# Problem to work on
In the data that follows, how many lines include the string "Given"? Answer with the number alone.

┌──

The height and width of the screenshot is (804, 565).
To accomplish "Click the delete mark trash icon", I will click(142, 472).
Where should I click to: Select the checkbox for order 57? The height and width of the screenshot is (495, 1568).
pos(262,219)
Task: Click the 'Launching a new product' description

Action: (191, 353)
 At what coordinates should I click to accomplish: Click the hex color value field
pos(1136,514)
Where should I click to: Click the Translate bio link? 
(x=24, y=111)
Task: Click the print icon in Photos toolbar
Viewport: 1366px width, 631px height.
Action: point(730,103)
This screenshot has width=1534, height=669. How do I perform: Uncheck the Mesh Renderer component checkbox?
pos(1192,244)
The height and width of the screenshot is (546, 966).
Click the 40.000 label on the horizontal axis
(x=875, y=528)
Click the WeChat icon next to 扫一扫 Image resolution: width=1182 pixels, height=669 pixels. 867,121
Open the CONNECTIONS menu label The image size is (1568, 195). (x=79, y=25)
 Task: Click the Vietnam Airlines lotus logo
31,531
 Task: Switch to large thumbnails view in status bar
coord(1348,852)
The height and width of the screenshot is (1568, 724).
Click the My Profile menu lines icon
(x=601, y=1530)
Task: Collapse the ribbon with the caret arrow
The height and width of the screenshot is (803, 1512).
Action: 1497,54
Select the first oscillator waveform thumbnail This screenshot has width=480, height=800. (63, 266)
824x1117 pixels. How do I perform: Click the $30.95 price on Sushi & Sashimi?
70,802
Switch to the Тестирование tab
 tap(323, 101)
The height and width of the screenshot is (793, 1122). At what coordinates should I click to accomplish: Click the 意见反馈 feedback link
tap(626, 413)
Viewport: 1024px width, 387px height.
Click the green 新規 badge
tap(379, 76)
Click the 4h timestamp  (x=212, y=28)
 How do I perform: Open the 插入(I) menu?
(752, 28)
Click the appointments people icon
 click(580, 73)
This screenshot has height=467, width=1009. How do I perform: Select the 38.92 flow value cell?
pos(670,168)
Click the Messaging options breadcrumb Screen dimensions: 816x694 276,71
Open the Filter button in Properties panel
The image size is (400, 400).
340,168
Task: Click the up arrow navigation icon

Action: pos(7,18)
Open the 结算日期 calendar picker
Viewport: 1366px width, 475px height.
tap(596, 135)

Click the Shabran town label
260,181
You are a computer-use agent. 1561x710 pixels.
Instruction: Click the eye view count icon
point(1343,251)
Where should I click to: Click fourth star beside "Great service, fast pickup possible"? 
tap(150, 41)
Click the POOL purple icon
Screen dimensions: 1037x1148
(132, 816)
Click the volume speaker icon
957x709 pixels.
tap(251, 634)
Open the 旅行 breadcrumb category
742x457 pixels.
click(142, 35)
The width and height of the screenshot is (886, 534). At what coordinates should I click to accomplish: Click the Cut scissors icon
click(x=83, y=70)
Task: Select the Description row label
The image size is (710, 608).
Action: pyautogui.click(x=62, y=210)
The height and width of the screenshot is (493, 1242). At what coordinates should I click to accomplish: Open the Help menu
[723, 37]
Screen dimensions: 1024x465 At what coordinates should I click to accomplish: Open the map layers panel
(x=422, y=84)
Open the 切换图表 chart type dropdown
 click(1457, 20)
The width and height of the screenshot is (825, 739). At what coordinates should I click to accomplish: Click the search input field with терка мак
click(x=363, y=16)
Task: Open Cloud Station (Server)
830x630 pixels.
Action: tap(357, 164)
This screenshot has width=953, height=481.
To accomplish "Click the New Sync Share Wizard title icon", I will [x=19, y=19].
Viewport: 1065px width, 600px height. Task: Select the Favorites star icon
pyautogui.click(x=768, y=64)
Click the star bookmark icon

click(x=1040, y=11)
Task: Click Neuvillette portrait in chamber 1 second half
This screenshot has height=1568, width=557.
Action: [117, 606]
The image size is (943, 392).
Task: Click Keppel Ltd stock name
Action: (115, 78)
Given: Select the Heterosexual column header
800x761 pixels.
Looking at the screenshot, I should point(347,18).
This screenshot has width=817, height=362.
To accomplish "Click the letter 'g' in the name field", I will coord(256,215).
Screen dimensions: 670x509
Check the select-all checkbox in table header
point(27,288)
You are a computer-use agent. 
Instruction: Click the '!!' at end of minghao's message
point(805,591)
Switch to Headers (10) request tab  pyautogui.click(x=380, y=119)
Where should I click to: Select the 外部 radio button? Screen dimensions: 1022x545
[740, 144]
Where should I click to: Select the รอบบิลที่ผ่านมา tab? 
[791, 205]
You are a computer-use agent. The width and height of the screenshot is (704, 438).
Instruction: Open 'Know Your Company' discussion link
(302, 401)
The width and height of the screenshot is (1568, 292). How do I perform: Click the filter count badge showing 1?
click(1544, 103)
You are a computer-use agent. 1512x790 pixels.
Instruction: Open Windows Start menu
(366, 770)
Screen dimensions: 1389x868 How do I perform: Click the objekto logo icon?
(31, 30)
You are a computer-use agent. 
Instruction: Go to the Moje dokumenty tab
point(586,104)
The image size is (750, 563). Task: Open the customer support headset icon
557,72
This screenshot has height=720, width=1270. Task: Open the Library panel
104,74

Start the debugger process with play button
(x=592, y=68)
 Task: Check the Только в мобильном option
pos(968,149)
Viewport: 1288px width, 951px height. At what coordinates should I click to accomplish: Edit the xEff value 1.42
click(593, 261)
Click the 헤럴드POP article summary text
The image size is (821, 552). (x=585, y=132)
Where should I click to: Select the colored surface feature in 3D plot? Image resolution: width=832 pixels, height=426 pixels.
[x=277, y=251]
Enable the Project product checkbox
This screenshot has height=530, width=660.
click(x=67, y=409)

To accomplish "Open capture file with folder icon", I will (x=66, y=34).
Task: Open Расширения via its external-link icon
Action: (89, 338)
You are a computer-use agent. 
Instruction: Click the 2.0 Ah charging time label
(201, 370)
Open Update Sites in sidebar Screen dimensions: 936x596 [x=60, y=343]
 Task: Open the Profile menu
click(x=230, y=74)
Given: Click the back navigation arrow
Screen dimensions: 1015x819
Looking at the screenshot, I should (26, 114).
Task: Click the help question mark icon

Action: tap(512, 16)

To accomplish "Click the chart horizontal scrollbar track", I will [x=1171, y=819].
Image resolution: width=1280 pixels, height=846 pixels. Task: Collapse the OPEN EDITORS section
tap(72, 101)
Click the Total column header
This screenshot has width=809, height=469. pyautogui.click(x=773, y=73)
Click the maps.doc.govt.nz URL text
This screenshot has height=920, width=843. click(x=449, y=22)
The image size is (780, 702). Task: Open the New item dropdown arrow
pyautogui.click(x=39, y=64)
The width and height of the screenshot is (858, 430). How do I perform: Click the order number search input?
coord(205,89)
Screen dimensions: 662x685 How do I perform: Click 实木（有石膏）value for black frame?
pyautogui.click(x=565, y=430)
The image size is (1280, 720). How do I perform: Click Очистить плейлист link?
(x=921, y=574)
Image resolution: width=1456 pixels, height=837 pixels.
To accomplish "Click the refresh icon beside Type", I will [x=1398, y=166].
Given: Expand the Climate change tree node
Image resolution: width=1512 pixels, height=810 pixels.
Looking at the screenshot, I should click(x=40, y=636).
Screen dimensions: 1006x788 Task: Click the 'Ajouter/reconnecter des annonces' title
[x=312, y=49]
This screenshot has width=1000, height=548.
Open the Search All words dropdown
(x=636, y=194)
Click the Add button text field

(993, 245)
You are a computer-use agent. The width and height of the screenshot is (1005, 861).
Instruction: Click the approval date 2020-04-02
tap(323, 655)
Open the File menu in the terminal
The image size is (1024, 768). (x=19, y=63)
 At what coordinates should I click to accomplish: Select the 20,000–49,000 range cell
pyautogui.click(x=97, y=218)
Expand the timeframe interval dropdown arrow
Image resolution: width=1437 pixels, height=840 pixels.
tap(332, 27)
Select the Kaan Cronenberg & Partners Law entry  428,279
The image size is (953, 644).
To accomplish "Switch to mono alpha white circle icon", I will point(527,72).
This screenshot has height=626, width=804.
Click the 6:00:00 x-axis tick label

└──

# Output for this task
3